* start *

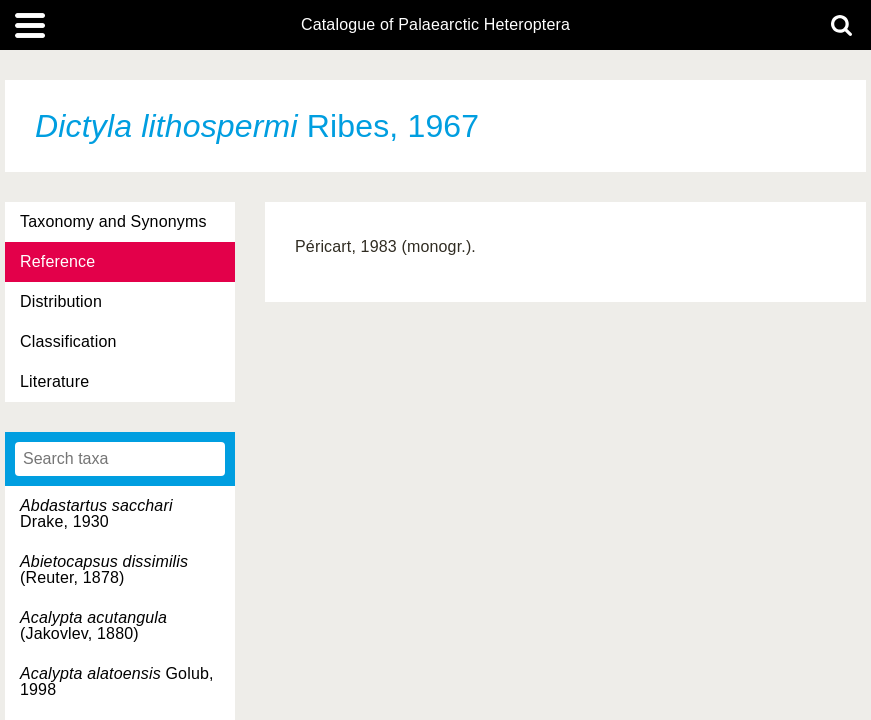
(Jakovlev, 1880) (93, 625)
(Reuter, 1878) (104, 569)
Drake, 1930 (96, 513)
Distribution (61, 301)
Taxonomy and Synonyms (113, 221)
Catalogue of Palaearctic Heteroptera (435, 25)
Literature (54, 381)
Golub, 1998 (117, 681)
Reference (57, 261)
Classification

* end *

__What you are asked to do__: Put every one of the rows above into a numbered list, skipping blank lines and leaving out the pictures.

__Result for this task__:
1. (Jakovlev, 1880) (93, 625)
2. (Reuter, 1878) (104, 569)
3. Drake, 1930 (96, 513)
4. Distribution (61, 301)
5. Taxonomy and Synonyms (113, 221)
6. Catalogue of Palaearctic Heteroptera (435, 25)
7. Literature (54, 381)
8. Golub, 1998 (117, 681)
9. Reference (57, 261)
10. Classification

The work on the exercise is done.